I'm going through another stage of thinking I should be more proactive. I'm such a wuss. I take little baby steps and research an agent or two then remain loyal while awaiting their rejection to my query or partial submission. It's so sad. I've decided to do what Bob Mayer told me years ago, get at least batches of five or ten queries out at a time. It's going to be difficult for me though. It's not my style. I feel like I'm cheating. However, I have two stories that I think are polished and ready to go. I had to withdraw my submission from an agent who I would have enjoyed feedback from. Maybe some time in the future she'll let me resubmit. That was the manuscript I'd trimmed, and I'm talking deep edits here. From 86,000 words to 62,000. I love the story. I've sent it off to Silhouette to see if it suits their Romantic Suspense line. Who knows? It might. It would be great if it did, because if not then it has nowhere to go. It would be too short for any other house.

My son came to visit last weekend. It was lovely to have company. The dog was thrilled. Summer months are hard in the desert because we go out early to walk, then walk in the late evening once it cools down. There's this huge long day in which I entertain myself by writing and the dog just moves around the house choosing different spots in which to nap. I think she was quite depressed to find out on Monday that life had returned to it's same slow pace.

**Exercise instructions:**
**a.** In the blog post, to what word count was the trimmed manuscript reduced?
**b.** Reproduce the passage of the blog post starting at "My son came" and ending at "same slow pace.".

**Given material:**
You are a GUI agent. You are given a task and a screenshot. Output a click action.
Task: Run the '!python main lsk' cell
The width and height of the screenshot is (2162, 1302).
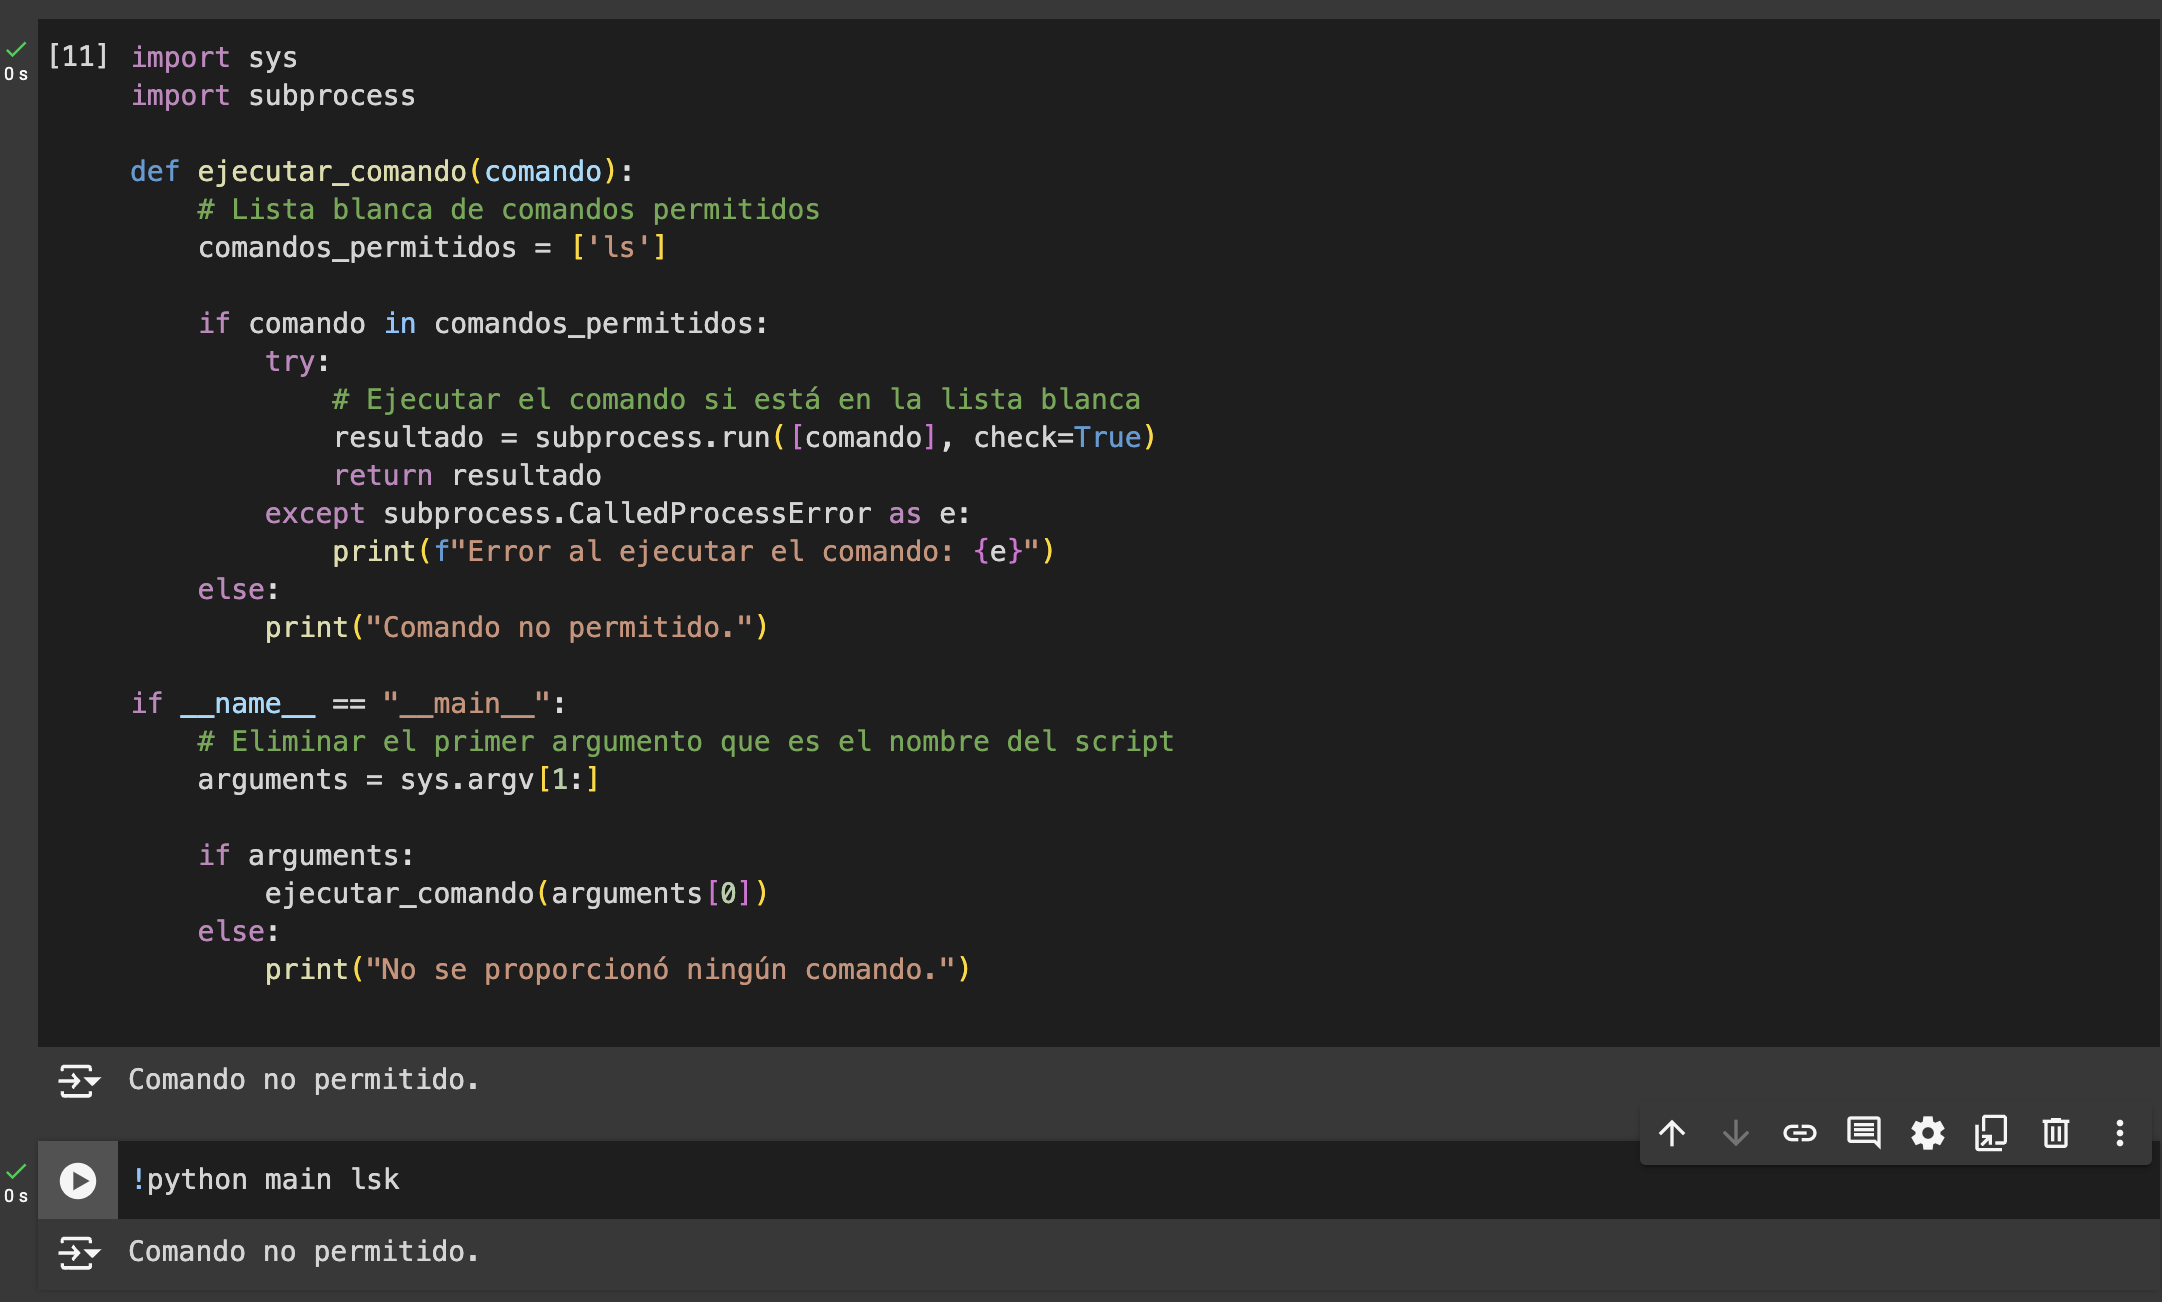click(x=78, y=1180)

**Answers below:**
**a.** It was reduced from 86,000 words to 62,000.

**b.**
My son came to visit last weekend. It was lovely to have company. The dog was thrilled. Summer months are hard in the desert because we go out early to walk, then walk in the late evening once it cools down. There's this huge long day in which I entertain myself by writing and the dog just moves around the house choosing different spots in which to nap. I think she was quite depressed to find out on Monday that life had returned to it's same slow pace.